(Records from a pointing dataset)
## BEGIN

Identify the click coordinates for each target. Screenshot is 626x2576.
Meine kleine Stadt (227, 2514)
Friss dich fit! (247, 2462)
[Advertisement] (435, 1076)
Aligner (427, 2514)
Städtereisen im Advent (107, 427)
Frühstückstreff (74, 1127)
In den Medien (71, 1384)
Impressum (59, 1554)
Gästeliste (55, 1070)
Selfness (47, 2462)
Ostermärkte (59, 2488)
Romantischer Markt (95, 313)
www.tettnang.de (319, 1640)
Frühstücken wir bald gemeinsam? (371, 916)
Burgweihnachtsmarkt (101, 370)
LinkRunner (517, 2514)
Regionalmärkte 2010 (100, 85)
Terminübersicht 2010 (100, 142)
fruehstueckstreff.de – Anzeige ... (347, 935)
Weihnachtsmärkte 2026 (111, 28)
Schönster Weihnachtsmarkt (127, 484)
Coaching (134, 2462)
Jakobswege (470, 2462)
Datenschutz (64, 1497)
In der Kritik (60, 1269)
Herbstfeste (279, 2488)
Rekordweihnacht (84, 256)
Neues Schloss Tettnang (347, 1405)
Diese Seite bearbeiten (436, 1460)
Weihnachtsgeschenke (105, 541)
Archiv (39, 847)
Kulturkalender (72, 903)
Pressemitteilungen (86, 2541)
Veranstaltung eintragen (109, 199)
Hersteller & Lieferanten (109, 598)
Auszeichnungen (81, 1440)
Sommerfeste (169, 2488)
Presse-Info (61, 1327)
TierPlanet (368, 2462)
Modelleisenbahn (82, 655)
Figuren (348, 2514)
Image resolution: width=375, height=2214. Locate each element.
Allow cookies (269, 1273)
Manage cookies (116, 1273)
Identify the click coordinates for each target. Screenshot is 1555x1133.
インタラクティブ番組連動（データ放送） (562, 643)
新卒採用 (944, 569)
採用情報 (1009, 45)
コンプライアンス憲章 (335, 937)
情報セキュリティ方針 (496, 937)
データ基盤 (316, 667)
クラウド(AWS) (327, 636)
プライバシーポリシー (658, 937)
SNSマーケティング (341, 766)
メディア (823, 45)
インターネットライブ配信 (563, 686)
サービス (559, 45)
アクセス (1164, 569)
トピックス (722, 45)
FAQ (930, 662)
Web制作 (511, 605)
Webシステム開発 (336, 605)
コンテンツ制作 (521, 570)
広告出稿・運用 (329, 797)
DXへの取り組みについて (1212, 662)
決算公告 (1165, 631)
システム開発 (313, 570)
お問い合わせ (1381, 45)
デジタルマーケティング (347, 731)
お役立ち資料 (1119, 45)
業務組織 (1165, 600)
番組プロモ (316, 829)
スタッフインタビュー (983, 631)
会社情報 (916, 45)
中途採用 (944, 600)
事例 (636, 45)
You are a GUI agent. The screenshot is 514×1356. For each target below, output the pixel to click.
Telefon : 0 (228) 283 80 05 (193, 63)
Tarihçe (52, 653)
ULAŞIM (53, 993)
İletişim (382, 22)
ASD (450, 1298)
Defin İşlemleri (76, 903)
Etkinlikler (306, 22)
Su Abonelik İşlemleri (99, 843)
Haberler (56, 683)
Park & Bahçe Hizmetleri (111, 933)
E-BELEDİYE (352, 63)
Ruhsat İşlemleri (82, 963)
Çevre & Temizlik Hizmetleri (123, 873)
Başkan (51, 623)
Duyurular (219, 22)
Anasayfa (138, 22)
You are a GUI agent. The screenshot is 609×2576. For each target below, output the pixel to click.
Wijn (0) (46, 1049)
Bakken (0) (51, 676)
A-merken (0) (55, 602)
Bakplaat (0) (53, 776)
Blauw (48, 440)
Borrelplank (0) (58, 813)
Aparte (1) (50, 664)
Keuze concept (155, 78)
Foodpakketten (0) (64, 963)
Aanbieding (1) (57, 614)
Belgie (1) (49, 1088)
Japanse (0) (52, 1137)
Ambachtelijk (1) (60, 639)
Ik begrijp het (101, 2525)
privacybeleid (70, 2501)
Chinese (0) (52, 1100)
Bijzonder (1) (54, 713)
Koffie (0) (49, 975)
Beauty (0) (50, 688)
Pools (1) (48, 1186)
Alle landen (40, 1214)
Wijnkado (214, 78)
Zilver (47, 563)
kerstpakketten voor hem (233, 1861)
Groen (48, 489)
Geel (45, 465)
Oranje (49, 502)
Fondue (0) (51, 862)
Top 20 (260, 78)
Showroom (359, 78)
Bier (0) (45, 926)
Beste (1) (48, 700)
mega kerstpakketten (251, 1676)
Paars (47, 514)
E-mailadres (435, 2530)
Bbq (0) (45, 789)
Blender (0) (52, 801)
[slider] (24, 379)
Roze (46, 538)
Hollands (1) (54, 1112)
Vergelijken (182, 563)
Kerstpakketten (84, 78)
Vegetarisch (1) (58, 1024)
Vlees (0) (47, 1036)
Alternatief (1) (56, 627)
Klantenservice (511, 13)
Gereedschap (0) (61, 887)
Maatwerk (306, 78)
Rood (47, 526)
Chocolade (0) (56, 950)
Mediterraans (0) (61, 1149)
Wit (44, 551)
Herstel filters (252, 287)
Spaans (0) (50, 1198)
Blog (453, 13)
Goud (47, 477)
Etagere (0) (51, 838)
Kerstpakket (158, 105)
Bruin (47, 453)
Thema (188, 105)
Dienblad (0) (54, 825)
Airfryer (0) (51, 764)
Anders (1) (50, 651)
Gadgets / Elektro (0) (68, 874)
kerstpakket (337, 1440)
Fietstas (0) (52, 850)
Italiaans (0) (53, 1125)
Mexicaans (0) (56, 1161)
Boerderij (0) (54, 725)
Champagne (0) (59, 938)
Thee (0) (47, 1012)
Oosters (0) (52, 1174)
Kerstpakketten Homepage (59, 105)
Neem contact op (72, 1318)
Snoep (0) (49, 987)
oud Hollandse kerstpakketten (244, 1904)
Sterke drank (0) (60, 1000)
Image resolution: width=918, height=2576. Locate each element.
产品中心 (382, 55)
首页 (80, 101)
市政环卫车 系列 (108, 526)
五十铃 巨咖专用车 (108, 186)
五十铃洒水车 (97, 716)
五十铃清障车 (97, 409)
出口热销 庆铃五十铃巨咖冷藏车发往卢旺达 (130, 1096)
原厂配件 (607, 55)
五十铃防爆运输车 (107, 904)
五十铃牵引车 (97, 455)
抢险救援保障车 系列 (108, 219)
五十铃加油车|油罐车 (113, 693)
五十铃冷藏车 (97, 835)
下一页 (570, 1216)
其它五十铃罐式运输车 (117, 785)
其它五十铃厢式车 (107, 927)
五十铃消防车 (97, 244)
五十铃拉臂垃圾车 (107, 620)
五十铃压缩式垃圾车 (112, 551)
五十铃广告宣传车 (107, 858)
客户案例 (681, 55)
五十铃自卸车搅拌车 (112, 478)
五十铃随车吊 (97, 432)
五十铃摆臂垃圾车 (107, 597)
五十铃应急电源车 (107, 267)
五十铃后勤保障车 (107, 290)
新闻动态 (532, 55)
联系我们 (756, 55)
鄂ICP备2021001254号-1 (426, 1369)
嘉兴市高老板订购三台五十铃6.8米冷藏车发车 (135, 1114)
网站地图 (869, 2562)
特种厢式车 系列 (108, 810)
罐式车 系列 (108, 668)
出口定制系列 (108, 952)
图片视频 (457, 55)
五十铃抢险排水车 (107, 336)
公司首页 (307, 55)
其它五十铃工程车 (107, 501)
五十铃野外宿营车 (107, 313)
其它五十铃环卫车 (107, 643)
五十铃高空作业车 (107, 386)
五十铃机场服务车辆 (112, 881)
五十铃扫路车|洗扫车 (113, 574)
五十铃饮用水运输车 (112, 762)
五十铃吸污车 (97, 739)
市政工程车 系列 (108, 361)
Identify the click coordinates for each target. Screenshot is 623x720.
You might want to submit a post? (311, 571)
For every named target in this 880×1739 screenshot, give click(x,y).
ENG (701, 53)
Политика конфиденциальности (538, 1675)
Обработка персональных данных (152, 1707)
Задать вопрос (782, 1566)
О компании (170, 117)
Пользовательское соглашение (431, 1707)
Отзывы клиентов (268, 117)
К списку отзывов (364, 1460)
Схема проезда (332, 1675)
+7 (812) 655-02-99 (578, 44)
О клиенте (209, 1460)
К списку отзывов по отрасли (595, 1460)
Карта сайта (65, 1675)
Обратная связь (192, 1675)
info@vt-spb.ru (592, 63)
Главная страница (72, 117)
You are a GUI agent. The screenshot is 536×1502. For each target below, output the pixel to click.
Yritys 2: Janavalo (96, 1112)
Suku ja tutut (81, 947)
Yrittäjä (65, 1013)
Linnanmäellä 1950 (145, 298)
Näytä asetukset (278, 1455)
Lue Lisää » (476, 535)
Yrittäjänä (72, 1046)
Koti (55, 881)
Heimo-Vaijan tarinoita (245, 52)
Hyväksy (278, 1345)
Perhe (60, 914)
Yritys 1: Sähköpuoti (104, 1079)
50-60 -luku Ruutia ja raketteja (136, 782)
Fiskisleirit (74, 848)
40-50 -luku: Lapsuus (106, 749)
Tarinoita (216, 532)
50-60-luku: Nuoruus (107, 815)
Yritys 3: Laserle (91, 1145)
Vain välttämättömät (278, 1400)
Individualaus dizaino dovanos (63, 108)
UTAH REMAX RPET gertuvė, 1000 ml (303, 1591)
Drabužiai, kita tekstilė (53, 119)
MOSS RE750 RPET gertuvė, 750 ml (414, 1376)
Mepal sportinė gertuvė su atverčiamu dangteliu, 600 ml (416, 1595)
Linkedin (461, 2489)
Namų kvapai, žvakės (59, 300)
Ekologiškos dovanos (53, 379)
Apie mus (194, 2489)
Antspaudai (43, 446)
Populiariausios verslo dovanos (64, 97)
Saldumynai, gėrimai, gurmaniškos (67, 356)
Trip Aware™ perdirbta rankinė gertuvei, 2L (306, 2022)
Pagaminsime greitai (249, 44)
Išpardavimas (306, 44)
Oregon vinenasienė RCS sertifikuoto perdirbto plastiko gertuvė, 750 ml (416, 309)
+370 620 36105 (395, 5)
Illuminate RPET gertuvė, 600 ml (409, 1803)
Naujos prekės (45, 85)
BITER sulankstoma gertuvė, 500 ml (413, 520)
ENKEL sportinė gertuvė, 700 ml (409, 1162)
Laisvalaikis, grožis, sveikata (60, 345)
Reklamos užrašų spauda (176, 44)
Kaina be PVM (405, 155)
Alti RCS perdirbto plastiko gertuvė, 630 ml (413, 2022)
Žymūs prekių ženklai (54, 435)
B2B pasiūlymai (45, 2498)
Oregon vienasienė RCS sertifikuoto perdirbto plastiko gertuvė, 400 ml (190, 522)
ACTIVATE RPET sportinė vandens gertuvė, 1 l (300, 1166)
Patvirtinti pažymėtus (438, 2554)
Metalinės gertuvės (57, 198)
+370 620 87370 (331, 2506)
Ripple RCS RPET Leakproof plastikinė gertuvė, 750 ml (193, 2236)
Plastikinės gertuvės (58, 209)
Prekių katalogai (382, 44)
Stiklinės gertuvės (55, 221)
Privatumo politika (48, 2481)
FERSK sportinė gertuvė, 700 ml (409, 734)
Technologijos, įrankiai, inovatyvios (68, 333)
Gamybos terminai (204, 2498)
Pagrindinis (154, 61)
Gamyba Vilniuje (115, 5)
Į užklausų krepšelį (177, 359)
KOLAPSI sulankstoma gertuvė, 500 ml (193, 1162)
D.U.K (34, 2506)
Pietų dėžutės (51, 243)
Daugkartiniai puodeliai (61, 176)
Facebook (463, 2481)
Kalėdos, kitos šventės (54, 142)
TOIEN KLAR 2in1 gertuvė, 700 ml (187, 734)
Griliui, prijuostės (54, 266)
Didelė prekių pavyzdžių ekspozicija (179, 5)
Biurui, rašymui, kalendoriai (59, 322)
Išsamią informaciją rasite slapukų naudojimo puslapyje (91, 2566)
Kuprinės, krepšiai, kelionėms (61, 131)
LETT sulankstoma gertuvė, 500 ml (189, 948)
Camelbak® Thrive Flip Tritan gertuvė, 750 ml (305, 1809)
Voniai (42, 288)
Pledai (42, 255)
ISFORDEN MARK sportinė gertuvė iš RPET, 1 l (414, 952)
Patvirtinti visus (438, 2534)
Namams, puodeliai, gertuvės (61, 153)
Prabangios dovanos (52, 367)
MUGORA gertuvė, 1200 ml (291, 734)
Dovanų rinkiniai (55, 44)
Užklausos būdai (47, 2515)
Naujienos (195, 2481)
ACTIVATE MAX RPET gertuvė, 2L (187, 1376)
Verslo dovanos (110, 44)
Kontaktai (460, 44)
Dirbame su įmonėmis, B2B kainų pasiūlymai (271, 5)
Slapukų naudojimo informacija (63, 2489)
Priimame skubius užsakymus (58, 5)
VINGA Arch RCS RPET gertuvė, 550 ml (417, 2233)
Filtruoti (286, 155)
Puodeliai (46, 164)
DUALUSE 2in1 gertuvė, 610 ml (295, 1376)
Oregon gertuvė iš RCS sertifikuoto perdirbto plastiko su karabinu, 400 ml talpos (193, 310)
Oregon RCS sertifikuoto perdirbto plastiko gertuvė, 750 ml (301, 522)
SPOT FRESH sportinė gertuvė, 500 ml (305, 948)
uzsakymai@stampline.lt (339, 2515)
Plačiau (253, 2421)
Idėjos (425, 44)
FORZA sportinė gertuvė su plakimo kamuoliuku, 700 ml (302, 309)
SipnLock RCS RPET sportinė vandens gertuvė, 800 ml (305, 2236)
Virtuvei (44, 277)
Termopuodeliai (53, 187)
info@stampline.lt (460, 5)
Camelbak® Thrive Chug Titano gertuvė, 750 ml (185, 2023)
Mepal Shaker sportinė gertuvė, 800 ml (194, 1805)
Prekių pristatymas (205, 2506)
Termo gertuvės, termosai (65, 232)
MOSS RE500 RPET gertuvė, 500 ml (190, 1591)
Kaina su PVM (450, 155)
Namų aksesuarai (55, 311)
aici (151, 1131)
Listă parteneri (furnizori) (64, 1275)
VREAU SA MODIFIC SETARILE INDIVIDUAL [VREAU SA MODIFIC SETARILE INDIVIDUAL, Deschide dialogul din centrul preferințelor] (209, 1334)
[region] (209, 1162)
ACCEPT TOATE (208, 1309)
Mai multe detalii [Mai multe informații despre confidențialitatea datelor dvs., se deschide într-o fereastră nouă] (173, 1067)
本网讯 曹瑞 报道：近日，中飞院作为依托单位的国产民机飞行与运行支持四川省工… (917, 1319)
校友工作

## END

* GOAL
Copy the entries word for word, starting at the beginning and ending with the line that contains "Herbstfeste (279, 2488)", including that line.

* TASK RESPONSE
Identify the click coordinates for each target. Screenshot is 626x2576.
Meine kleine Stadt (227, 2514)
Friss dich fit! (247, 2462)
[Advertisement] (435, 1076)
Aligner (427, 2514)
Städtereisen im Advent (107, 427)
Frühstückstreff (74, 1127)
In den Medien (71, 1384)
Impressum (59, 1554)
Gästeliste (55, 1070)
Selfness (47, 2462)
Ostermärkte (59, 2488)
Romantischer Markt (95, 313)
www.tettnang.de (319, 1640)
Frühstücken wir bald gemeinsam? (371, 916)
Burgweihnachtsmarkt (101, 370)
LinkRunner (517, 2514)
Regionalmärkte 2010 (100, 85)
Terminübersicht 2010 (100, 142)
fruehstueckstreff.de – Anzeige ... (347, 935)
Weihnachtsmärkte 2026 (111, 28)
Schönster Weihnachtsmarkt (127, 484)
Coaching (134, 2462)
Jakobswege (470, 2462)
Datenschutz (64, 1497)
In der Kritik (60, 1269)
Herbstfeste (279, 2488)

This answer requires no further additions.